Supplied text:
..............................

27 May, 2013

“Scale up early, scale down slowly” - Auto-scaling using WSO2 Elastic Load Balancer

Nirmal Fernando
Associate Director/ Architect - WSO2

Applies to

WSO2 Elastic Load Balancer

2.0.3

Content

Introduction
What is auto-scaling?
What is the basis for auto-scaling?
How do you calculate the number of requests in-flight?
What are the decision making functions?
- Scaling up function
- Scaling down function
Example scenario to demonstrate the auto-scaling algorithm
Conclusion

Introduction

In a distributed system, the ability to expand or contract its resource pool is defined as scalability. A system can be scaled in two modes, horizontal and vertical. What we are interested in is horizontal scaling which is adding more nodes to a clustered distributed system.

In this article, you will learn the auto-scaling algorithm used in the WSO2 Elastic Load Balancer, some tips you should keep in mind when calibrating auto-scaling decision making variables, and a brief explanation of a sample scenario.

What is auto-scaling?

When requests to an application suddenly peaks, we should ideally increase the amount of resources provided for that application. The solution is auto-scaling. In an auto-scaling enabled system, the system itself detects such peaks and starts-up new server instances, to cater to the requirements without any manual interception.

With the evolution of cloud computing, today we can easily start new instances and terminate already existing instances at any given moment, that makes auto-scaling a possibility in a cloud environment.

What is the basis for auto-scaling?

Current default implementation (ServiceRequestsInFlightAutoscaler) considers a number of requests in-flight for a particular service cluster as the basis for making auto-scaling decisions. We follow the paradigm; “scale up early and scale down slowly” in the default algorithm.

..............................

Data section:
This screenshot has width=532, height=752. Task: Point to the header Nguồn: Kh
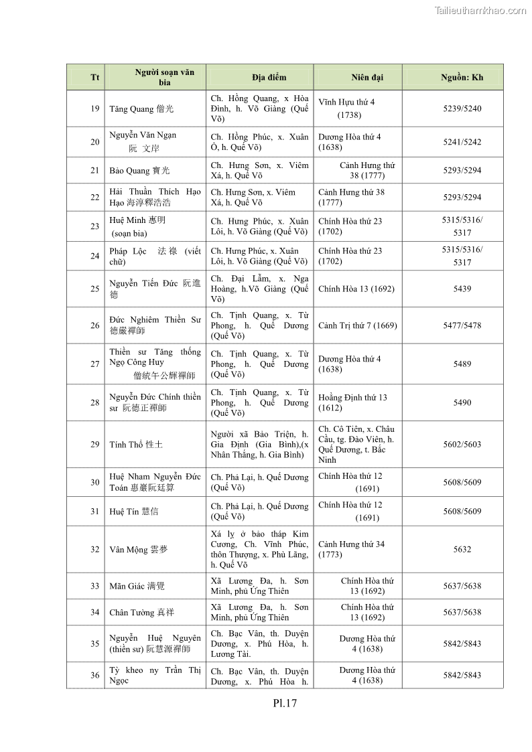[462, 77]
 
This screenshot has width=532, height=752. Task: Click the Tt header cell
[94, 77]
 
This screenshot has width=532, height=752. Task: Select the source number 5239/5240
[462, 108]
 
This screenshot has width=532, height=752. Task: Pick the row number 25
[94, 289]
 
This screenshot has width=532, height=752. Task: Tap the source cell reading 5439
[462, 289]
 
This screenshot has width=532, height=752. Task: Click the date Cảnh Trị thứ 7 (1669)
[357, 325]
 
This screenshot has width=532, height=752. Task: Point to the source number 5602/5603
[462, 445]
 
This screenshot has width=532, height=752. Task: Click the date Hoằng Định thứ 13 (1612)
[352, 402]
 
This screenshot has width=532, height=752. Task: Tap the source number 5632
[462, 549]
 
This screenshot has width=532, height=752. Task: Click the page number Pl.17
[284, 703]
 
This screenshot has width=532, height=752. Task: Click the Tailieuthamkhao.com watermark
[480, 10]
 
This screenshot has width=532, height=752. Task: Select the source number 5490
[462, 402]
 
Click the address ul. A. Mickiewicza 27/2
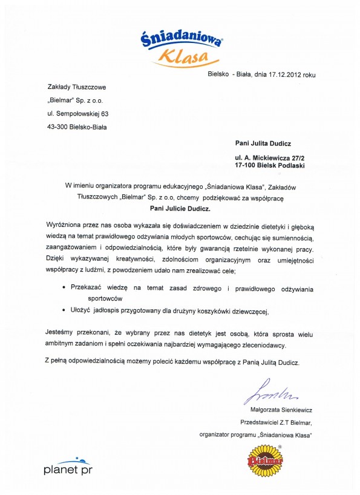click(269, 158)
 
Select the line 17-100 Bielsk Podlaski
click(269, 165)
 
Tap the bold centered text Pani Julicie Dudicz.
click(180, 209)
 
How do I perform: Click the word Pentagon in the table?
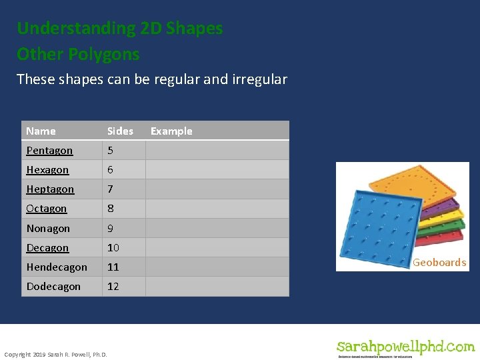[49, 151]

..............................

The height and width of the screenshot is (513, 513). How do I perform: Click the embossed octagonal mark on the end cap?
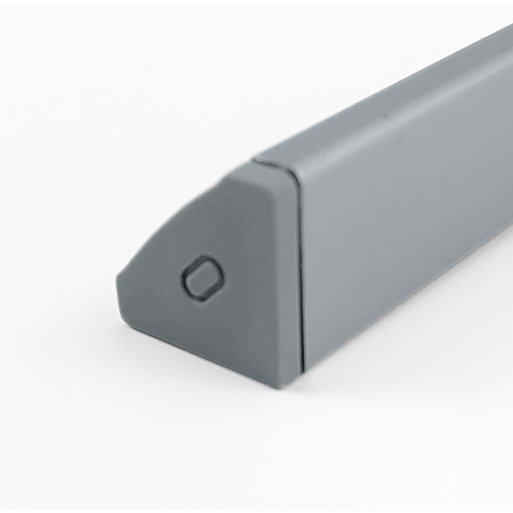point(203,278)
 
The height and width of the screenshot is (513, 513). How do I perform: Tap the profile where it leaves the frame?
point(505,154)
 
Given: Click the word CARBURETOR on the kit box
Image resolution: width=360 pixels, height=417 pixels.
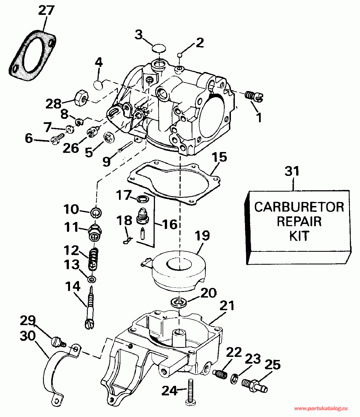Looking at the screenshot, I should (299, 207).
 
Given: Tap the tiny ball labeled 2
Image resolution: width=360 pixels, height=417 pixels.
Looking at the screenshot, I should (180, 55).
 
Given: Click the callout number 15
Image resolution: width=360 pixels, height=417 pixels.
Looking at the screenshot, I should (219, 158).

..............................

Work instructions:
1. In the auto-scaling article, translate this sentence into French: "In a distributed system, the ability to expand or contract its resource pool is defined as scalability."
2. Extend the article on auto-scaling with the WSO2 Elastic Load Balancer, picking up after its last sentence.

Per-task outputs:
1. Dans un système distribué, la capacité à étendre ou à réduire son ensemble de ressources est définie comme l'évolutivité.

2.
What are the decision making variables?

There are few of them and all of the vital ones are configurable using loadbalancer.conf file of WSO2 Elastic Load Balancer.

autoscaler_task_interval (t) - time period between two iterations of ‘auto-scaling decision making’ task. When configuring this value, you are advised to consider the time ‘that a service instance takes to join ELB’. This is in milliseconds and the default value is 30000ms.
max_requests_per_second (Rps) - number of requests, a service instance can withstand per second. It is recommended that you calibrate this value for each service instance and also for different scenarios. The ideal way to estimate this value could be by load testing a similar service instance. Default value is 100.
rounds_to_average (r) - an auto-scaling decision will be made only after averaging the requests in-flight over this many iterations of ‘auto-scaling decision making’ task. Default value is 10.
alarming_upper_rate (AUR)- without waiting for the service instance to reach its maximum request capacity (alarming_upper_rate = 1), we scale the system up when it reaches the request capacity corresponding to alarming_upper_rate. This value should be 0=1 and default is 0.7.
alarming_lower_rate (ALR) - lower bound of the alarming rate, which gives us a hint that we can think of scaling down the system. This value should be 0=1 and default is 0.2.
scale_down_factor (SDF) - this factor is needed in order to make the scaling down process slow. We need to scale down slowly to reduce scaling down due to a false-positive event. This value should be 0=1 and default is 0.25.

How do you calculate the number of requests in-flight?

We keep track of the requests that come to the WSO2 Elastic Load Balancer for various service clusters. For each incoming request, we add a token against the relevant service cluster and when the message leaves the Load Balancer or expires, we remove the corresponding token.

What are the decision making functions?

We always respect the minimum and maximum number of instances value of service clusters. We make sure that the system always maintains the minimum number of service instance requirement and also that the system will not scale beyond its limit.

We calculate,

average requests in-flight for a particular service cluster (avg) = total number of requests in-flight * (1/r)

Scaling up....

number of maximum requests that a service instance can withstand over an autoscaler task interval (maxRpt) = (Rps) * (t/1000) * (AUR)

then, we decide to scale up, if,

avg > maxRpt * (number of running instances of this service cluster)

Scaling down....

imaginary lower bound value (minRpt) = (Rps) * (t/1000) * (ALR) * (SDF)

then, we decide to scale down, if,

avg < minRpt * (number of running instances of this service cluster - 1)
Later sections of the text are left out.